24th November, 2005
How On Sight conjured up a few moves of its own when it put together Ocelot Productions' compendium of trendy tricks - The Book of Cool.
Ocelot Productions producer/director Fred Rees had been planning this project since early in 2004. ”The book of cool was a concept that grew out of an idea to make a football skills video, but I wanted to spread the net much wider than football by tracking down some of the coolest tricks on the planet and get some of the best in the world to give us a masterclass,” says Rees.
Rees had spent eight months seeking out the best talent and it made sense to shoot the project on the highest quality format he could afford. For this project that meant hiring Sony HD cameras, an HDCam player and online editing at On Sight.
Getting the posting system right was particularly important for a complicated project made up of 24 separate films shot over six months in 12 different countries across Europe, the USA and New Zealand. To keep costs down, Ocelot decided to keep it in the family, with Rees using his father – an experienced film director – as cameraman, and his two brothers as soundman and camera assistant.
Ocelot hired an HD deck from On Sight to compress the footage into SD for the offline, which they did at home on their Avid Media Composer. But, best of all, because the finished film would be onlined at On Sight using Sony XPRI, which used the same codecs as the Sony HDW-F900, there was no compression and inevitable loss of quality. “The compatibility of the XPRI with Sony HDCam is the thing that really settled it for us,” admits Rees.
In fact, the quality of the footage was so high that Ocelot didn’t have to hire a stills photographer to supply photographs for the printed version of book of cool. All they needed to do was supply timecodes to On Sight, which then lifted picture grabs from the footage and sent them to the designer as TIFF files.

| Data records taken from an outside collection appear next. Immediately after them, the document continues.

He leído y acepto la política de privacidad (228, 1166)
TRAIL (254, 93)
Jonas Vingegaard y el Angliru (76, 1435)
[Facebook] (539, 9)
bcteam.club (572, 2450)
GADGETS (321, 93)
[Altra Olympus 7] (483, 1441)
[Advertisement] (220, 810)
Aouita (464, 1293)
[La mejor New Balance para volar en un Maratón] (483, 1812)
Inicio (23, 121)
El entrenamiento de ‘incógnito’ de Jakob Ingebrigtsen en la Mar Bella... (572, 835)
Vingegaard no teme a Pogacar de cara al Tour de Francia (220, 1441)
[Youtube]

“If we had shot in digibeta that side of the workflow would definitely have fallen down,” says Rees. Having produced an offline EDL for each film at home, this was then forwarded to On Sight where the masters were conformed. Then each feature was sent to posthouse The Mill for grading, before returning to On Sight for titling and audio layback. The completed DVD was then transferred to an HD-D5 59.94 master for Japan and for DVD authoring in the UK and USA.
The result? An award-winning DVD full of tricks that you definitely should try at home. But perhaps it would be best to start with card sharking or pencil spinning than chainsaw juggling or gun spinning.